When Campbell and partner Bob Navarro picked up the shreds of the suit earlier this year, their first move was to lambaste their predecessors.

"The legal representation given to Kim Boyd by Noel and Knoller was rife with extremely serious and actual conflicts of interest which severely undermined the litigation of this case," Campbell and Navarro wrote in a recent brief. "The evidence supports the inference that Noel deliberately became Kim Boyd's attorney for the very purpose of sabotaging her civil rights in order to protect his other clients, the only ones he ever sought to protect and advance, albeit unsuccessfully and incompetently."

Clifford Gardner, the lawyer handling Noel's appeal in the dog-mauling case, was unaware of the civil suit. "This is the first I've heard about it," Gardner told us.

Fallman eventually fingered inmate Duke Bolter, a convicted killer, for Boyd's stabbing. Four years later Bolter is still awaiting trial for the crime on capital charges.

But after poring over reams of evidence, Campbell and Navarro say they're convinced Bolter didn't act alone. They claim, in court documents, that Garcia, Powers, and five other current and former prison employees – including two leaders of the guards union – "are directly implicated in the murder of Billy Boyd." The revised suit also includes an allegation that two corrections department detectives "worked closely with Noel and Knoller" to develop "an elaborate strategy designed to derail the investigation" of Boyd's murder and other crimes.

No way, responds Lance Corcoran, executive vice president of the guards union, the California Correctional Peace Officers Association. "The allegations and pleadings are completely outlandish," Corcoran said. "We look at this as a desperate attempt to sling mud at Pelican Bay and the CCPOA."

Garcia's current attorney, Matthew Pavone, told us, "My guess is they're trying to say every assault or injury on an inmate is tied to Garcia and Powers."

At this point it's not clear that federal Judge Thelton Henderson will allow the case to move forward, given earlier procedural blunders. If he does let the suit proceed, it could be a replay of the 1999 whistle-blower suit brought by ex-Corcoran guard Richard Caruso – he won $1.7 million from the state – which revealed an apparent pattern of misconduct on the part of correctional officers.

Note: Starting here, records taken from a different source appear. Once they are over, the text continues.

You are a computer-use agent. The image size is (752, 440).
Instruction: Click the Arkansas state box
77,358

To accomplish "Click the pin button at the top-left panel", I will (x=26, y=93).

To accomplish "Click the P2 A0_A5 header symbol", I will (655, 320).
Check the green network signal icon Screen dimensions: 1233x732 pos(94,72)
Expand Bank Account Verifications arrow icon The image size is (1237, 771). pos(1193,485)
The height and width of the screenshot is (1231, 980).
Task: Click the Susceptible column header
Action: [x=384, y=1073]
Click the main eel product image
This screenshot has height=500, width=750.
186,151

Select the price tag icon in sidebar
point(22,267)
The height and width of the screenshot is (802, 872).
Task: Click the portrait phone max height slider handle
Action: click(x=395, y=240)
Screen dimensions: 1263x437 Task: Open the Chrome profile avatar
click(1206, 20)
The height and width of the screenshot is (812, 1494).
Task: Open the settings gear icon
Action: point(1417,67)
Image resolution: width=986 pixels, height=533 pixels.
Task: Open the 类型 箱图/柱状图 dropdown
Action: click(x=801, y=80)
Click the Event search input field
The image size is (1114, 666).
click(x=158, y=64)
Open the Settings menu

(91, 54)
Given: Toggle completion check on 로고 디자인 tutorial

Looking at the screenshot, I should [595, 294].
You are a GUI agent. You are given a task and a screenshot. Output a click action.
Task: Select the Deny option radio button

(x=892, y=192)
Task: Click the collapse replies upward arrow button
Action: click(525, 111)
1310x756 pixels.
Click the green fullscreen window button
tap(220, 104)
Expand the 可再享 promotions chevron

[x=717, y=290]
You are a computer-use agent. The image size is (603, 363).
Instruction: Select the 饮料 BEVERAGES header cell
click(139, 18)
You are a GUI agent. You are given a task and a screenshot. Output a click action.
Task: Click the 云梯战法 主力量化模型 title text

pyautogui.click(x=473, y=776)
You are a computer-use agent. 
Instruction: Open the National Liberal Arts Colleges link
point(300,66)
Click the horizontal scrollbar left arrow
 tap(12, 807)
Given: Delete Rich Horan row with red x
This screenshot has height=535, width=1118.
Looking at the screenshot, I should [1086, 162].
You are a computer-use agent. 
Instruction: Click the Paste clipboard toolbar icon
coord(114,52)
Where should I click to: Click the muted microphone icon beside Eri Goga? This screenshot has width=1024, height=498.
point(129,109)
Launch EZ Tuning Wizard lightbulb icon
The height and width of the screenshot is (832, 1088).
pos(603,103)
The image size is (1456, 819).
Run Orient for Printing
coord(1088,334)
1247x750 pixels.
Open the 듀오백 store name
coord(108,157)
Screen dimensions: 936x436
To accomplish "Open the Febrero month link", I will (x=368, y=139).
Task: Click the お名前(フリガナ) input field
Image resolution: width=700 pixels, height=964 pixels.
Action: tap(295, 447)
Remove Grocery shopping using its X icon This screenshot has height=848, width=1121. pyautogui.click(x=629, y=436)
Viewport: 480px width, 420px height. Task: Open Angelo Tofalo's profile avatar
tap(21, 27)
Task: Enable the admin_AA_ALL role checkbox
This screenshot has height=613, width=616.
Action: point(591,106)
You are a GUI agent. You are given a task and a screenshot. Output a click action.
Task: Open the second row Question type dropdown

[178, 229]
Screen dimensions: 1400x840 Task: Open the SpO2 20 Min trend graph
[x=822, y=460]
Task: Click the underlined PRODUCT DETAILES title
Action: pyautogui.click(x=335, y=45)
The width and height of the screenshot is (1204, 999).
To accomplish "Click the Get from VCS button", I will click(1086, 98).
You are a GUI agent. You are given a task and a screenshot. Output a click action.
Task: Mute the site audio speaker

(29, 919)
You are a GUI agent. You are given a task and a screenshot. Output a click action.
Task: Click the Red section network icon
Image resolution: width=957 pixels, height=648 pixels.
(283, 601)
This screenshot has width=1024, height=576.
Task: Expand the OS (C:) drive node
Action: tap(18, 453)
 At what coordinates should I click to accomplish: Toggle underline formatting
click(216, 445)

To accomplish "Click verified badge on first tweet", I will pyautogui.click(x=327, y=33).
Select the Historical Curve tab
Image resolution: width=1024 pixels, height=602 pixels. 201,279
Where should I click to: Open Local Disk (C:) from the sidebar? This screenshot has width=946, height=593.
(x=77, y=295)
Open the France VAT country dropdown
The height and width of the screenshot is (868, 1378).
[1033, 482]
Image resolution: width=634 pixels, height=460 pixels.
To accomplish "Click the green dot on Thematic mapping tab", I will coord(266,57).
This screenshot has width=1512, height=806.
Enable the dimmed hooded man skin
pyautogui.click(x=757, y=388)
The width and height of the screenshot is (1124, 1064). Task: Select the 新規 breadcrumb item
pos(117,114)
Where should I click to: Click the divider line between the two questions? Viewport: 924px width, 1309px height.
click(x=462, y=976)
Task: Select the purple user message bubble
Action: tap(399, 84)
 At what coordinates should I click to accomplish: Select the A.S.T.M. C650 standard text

The suit could give Campbell and Navarro a chance to subpoena prison files and make the purported members of the alleged guard-inmate crime ring testify. It might make clear, finally, whether top Pelican Bay administrators were aware of the brutal and illegal behavior of rank-and-file correctional officers in the mid and late 1990s.

Still, even if Henderson dismisses the suit, Fallman has already acknowledged that prison employees were behind Boyd's death. "Staff and inmate conspirators," the prosecutor admitted in a pretrial stipulation entered in the Bolter murder case, "arranged William Boyd's death to assure that he would not expose the conspiracy."